The Senate Banking Housing and Urban Affairs Committee hosted a meeting Tuesday titled “Crypto Crash: Why Financial System Safeguards are Needed for Digital Assets,” where some experts said it would be best to let the industry flourish and allow innovation. 

But others were more hostile towards crypto and warned of the risks the digital asset world poses to traditional finance. 

 

“This crypto nightmare isn’t over yet—we’re still learning the full extent of the fallout of the FTX collapse,” Sherrod Brown (D-Ohio) said in his opening remarks, urging strict regulation after the fall of mega exchange FTX last year. 

FTX’s bankruptcy last year has effectively vaporized billions of dollars of customers’ cash. 

The Bahamas-based company went bust because it used client money to make risky investment bets through trading firm Alameda Research, prosecutors allege—and its ex-boss and co-founder is now facing eight criminal charges

FTX’s spectacular collapse has prompted lawmakers and experts to try and figure out how to regulate the industry more than ever—but for different reasons. 

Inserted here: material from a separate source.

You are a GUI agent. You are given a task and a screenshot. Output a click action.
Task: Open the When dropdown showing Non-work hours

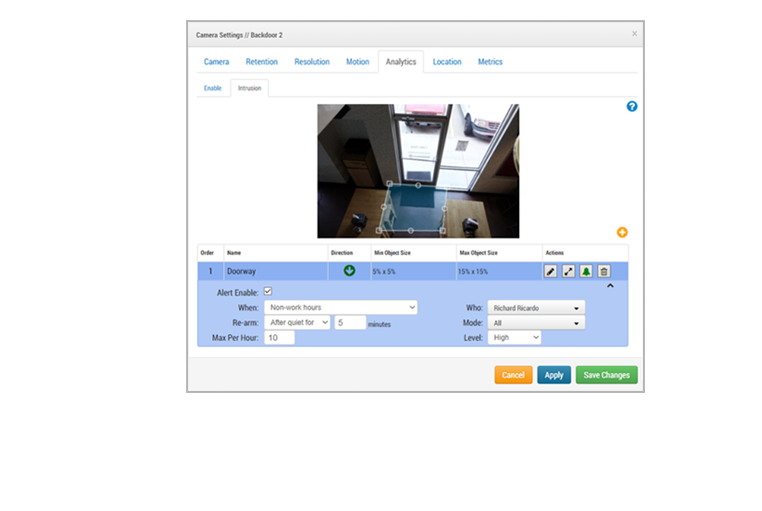[x=340, y=308]
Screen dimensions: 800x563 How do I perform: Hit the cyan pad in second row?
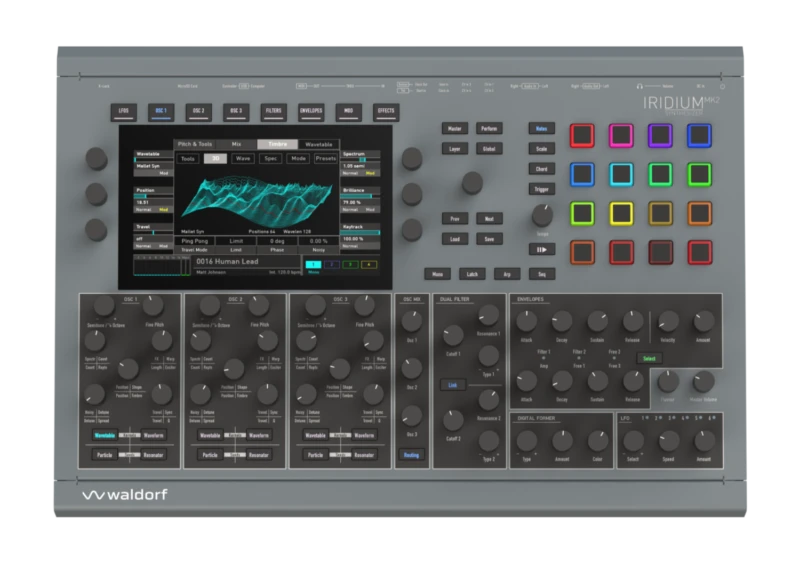(x=621, y=174)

At today’s hearing, long-time crypto critic Sen. Elizabeth Warren (D-Mass.) spoke about how criminals such as “drug kingpins” used digital assets. 

Lee Reiners, policy director of the Duke Financial Economics Center, said that the crypto world barely resembled anything Bitcoin creator Satoshi Nakamoto envisioned and “undermined” U.S. national security. 

“14 years have provided ample evidence of the dire harm cryptocurrency inflicts on our society,” he said. 

Others urged regulation but stressed that the technology should be allowed to grow. Georgetown Law professor Linda Jeng said that crypto could have helped her move her savings abroad had she known how to use the right apps. 

And Senator J.D. Vance (R-Ohio)—who admitted to owning crypto—said regulators want to make sure they don’t “destroy the dynamic upside” of the digital asset world. 

Regulators have taken a tougher stance towards crypto recently: the SEC hit American crypto exchange Kraken with a $30 million fine last week for violating securities laws. 

SEC chair Gary Gensler wasn’t present at today’s meeting, and lawmakers noted that the top regulator should attend the committee’s next hearing.